Advanced Practice Nurse Prescribing Rules
In January, Minnesota Commissioner of Health, Sanne Magnan, M.D., submitted a report to the Legislature that made 10 recommendations for averting a potential primary care workforce shortage. They include ensuring that advanced practice registered nurses (APRNs), physician assistants, and pharmacists can practice to the full extent allowed by their license.
The report recommended changing the nurse practice act by eliminating the requirement that APRNs have a written prescribing agreement with a physician. Instead, the report suggests changing the current requirement for collaborative management so that it includes a written plan outlining how an APRN will consult and collaborate with physicians and other health care providers and refer patients to them.
The goal is to include independent prescribing in the advanced practice nurses’ scope of practice, address nurses’ concerns about physicians managing their practice, and alleviate physician concerns about the potential legal liabilities of written prescribing agreements.
At press time, the MMA had not yet taken a position on these proposed changes.
The report also proposed replacing the current registration system for physician assistants with a licensing requirement and eliminating the limit on the number of physician assistants a physician may supervise.

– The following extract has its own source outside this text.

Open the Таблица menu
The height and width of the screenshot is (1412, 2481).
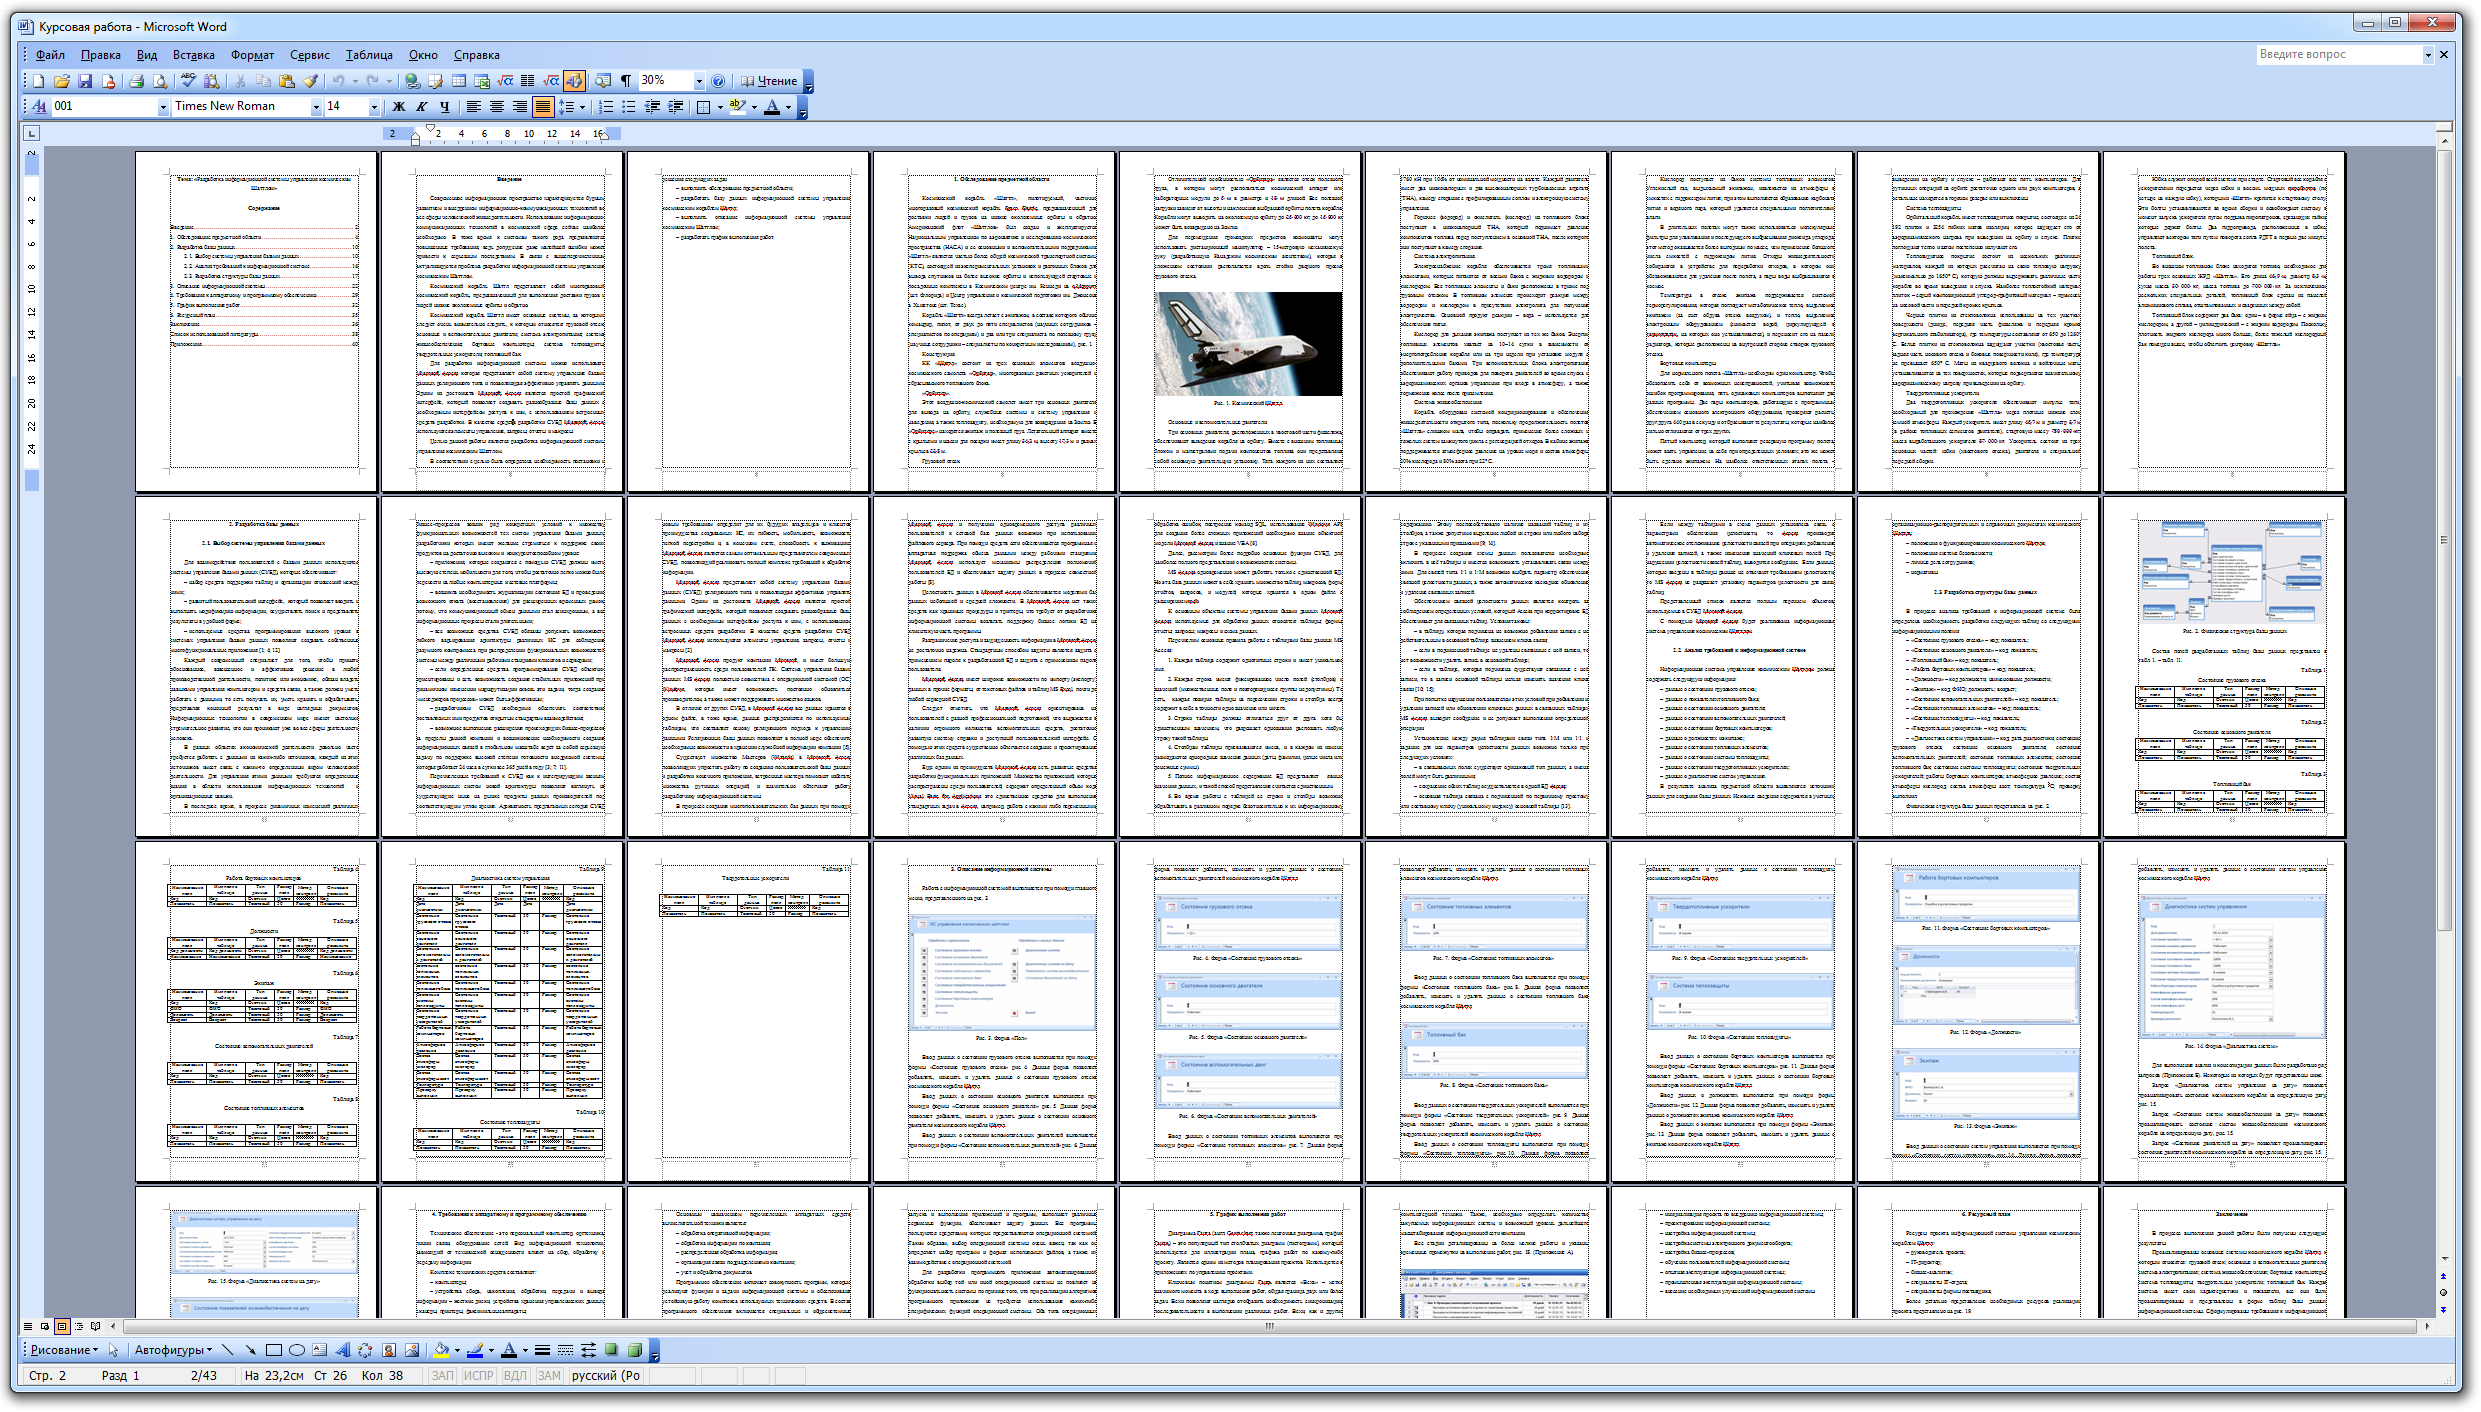(x=369, y=55)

Right now, a physician can only supervise two physician assistants.
Another recommendation is to allow pharmacists to modify prescriptions under an agreed-upon protocol developed with the prescriber. This would allow pharmacists to make changes such as adjusting an anticoagulant dose. Currently, nurses, medical students, and physician assistants have this authority.
The report was based on the work of the Health Workforce Shortage Study Group.
Quality Improvement
Quality Measures Proposed
MN Community Measurement, which is under contract with the state to develop a standard set of measures for assessing the quality of patient care, recommended 17 ambulatory and 12 inpatient quality improvement measures to the Minnesota Department of Health for possible inclusion in a statewide quality reporting and payment system.
The health department’s deadline for creating such a system is July 1, 2009.
The ambulatory measures include those that MN Community Measurement already tracks such as blood sugar control for diabetics, along with new ones for depression care, health information technology use, patient satisfaction, proper use of antibiotics for adults with bronchitis, and lead screening for Medical Assistance
enrollees.
The inpatient measures include
- volume of abdominal aortic aneurysm repairs and mortality rate for the procedure,
- volume of coronary artery bypass grafts and mortality rate for the procedure,
- volume of angioplasties and mortality rate for the procedure,
- mortality rate for hip fracture patients,
- mortality rate for surgical patients with treatable complications,
- rate of pressure ulcers,
- rate of post-operative pulmonary embolism or deep vein thrombosis, and
- rates of obstetric trauma for vaginal deliveries that do and do not use instruments.
Peer Grouping Data
The Minnesota Department of Health announced that it has contracted with the Maine Health Information Center to manage and collect patient encounter data from health insurance claims.
The 2008 health care reform law requires health plans and third-party administrators to submit this data to the state. The encounter data will be used to compare health care providers on a composite measure of cost and quality.
The Maine group will start collecting the data from health plans and third-party administrators by July 1.